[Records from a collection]
- - - - -

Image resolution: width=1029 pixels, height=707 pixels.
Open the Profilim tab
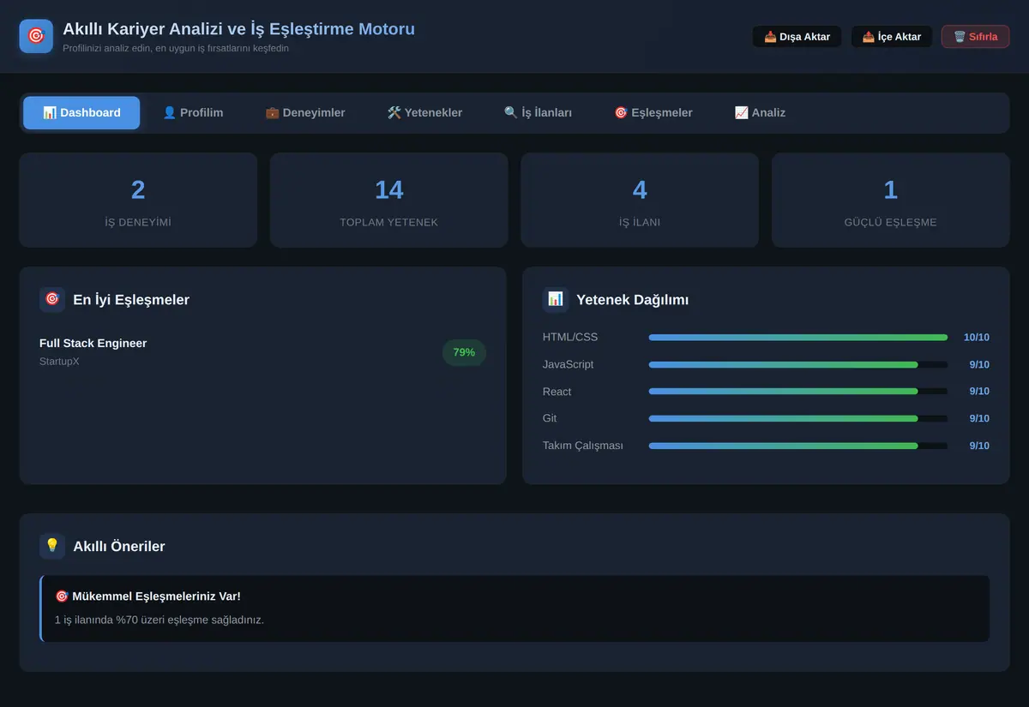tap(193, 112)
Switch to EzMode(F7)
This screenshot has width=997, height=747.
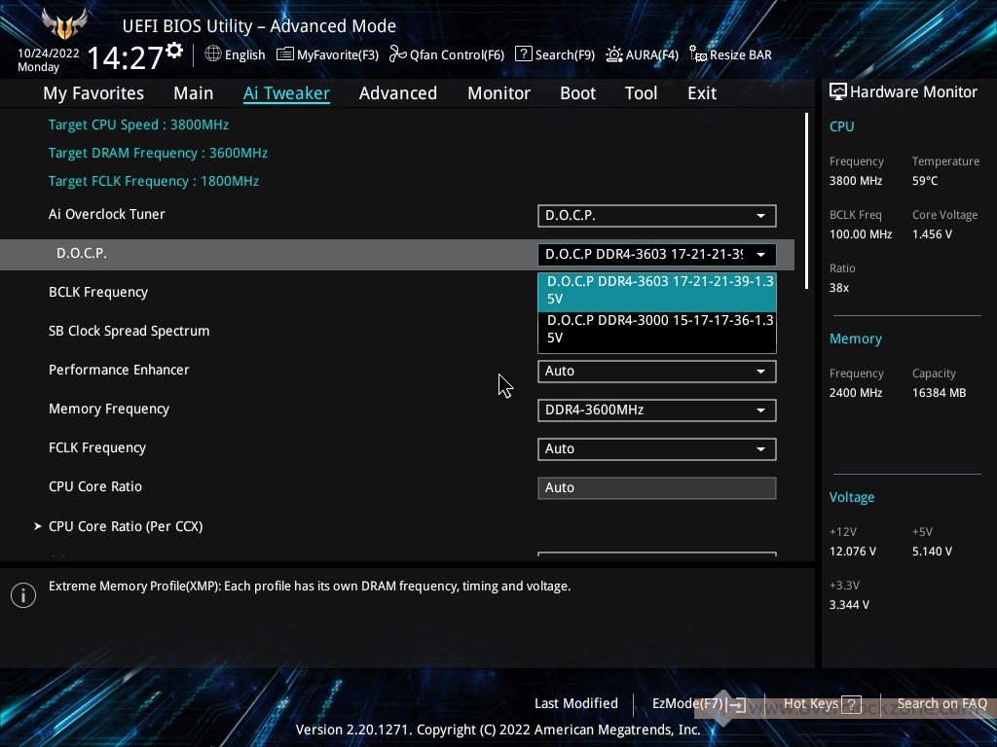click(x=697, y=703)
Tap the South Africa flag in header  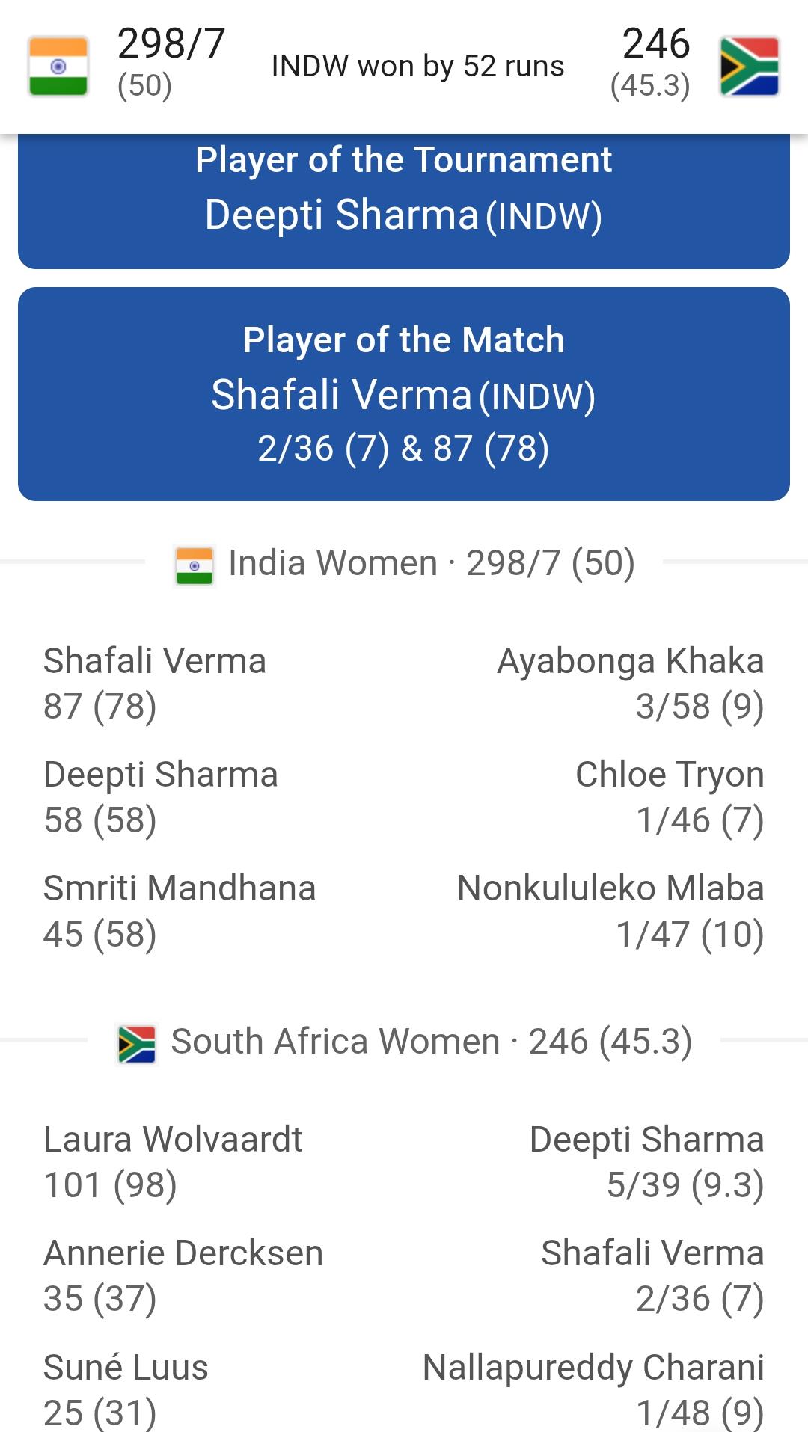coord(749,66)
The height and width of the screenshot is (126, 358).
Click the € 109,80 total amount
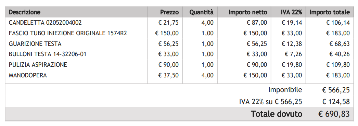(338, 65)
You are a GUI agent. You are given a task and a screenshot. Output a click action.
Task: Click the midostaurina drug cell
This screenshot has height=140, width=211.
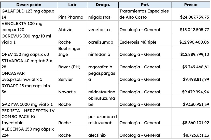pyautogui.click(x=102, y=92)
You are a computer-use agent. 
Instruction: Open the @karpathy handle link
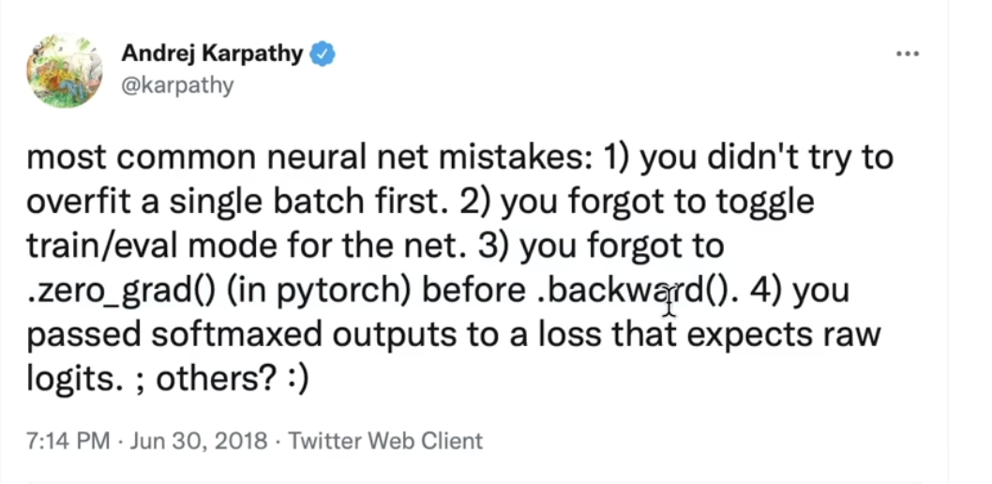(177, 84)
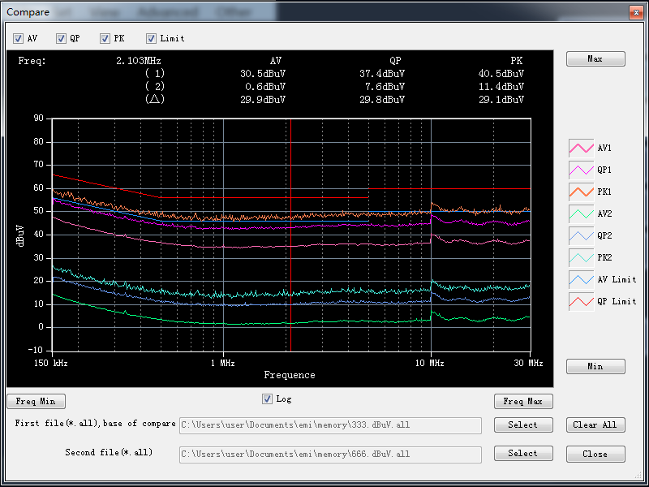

- - - - -

(What you should do) The answer consists of every line above in which the word "agent" occurs.

(Your solution)
You are a GUI agent. You are given a task and a screenshot. Output a click action.
You are a computer-use agent. 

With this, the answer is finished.